Bu Mayang mengerutkan keningnya, "Bukankah seharusnya bapak menghubungi pihak keluarga Bu Yeli, ketimbang memberikan informasi ini kepada saya...?", Bu Mayang bertanya sanksi.
"Bu Yeli beruntung karena Alfan datang tepat waktu. Kalau tidak kita tidak bisa membayangkan apa yang akan terjadi pada Bu Yeli, sepertinya Bu Yeli sudah di ikuti sejak dari Bank", kepala sekolah kembali menjelaskan.
Kali ini Bu Mayang memutuskan untuk tidak berkomentar lagi, menunggu ucapan kepala sekolah selanjutnya.
"Alfan... mendapat cidera pada kepalanya karena pukulan benda tumpul", kepala sekolah akhirnya sampai pada inti pembicaraan.
"Astagfirullah hal'azim", Bu Mayang segera menutup mulutnya karena kaget.
"Em... maksud saya... memanggil Bu Mayang kesini, Bu Mayang kan cukup dekat dengan Alfan.

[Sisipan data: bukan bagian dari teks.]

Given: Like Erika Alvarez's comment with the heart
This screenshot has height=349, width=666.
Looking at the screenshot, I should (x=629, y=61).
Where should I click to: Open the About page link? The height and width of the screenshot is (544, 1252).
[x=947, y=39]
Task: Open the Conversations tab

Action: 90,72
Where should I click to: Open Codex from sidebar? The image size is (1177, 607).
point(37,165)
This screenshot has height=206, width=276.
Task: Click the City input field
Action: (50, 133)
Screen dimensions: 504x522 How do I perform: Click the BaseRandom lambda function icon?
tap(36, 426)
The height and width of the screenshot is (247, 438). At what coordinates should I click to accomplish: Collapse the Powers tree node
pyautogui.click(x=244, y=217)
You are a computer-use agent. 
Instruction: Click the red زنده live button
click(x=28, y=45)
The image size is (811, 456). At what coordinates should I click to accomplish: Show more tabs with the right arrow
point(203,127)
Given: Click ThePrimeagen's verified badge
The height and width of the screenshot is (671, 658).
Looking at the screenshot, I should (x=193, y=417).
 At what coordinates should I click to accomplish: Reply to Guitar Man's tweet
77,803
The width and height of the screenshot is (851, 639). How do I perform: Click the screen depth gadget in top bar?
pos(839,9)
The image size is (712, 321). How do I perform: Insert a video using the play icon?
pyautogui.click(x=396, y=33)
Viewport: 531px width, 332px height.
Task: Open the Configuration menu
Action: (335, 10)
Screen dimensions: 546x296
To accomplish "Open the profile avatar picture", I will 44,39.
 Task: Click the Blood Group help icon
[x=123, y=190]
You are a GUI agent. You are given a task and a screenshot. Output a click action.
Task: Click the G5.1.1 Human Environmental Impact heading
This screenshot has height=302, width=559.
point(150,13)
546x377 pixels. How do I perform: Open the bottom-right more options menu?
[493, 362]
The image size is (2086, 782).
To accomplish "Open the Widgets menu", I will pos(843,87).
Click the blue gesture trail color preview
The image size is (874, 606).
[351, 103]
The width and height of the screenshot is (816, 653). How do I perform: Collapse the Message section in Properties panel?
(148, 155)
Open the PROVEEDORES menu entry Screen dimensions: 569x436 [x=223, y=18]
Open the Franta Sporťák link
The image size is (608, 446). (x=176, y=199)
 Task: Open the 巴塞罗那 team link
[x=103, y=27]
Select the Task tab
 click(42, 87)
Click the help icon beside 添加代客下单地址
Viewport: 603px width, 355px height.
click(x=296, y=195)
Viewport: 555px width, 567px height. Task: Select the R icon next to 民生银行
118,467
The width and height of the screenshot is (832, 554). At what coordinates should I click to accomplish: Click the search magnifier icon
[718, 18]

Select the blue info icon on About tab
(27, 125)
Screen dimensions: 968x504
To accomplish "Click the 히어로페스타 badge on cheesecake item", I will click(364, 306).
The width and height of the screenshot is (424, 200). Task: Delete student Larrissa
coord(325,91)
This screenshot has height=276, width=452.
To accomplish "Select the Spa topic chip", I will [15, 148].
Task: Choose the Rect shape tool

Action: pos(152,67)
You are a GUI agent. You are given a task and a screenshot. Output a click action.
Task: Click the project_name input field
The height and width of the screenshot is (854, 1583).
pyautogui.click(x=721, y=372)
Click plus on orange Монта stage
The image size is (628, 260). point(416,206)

Em... maksud saya, kalau bisa Bu Mayang membantu pihak sekolah agar... keluarganya Alfan mau berdamai. Dan tidak menuntut pihak sekolah atas kejadian ini.
Ini menyangkut reputasi sekolah, Bu Mayang tahu sendiri sekolah kita ini sedang menjadi kandidat sekolah terbaik se-provinsi...", kepala sekolah akhirnya menyelesaikan ucapannya dengan susah payah.
Bu Mayang kehabisan kata-kata yang harus dia ucapkan kepada kepala sekolah, bukannya mencemaskan bagaimana keadaan Alfan, malah mencemaskan reputasinya dan sekolah.
"Anda memang kepala sekolah yang luar biasa", Bu Mayang bicara dengan makna yang jauh lebih dalam, kemudian berlalu dari hadapan kepala sekolah begitu saja.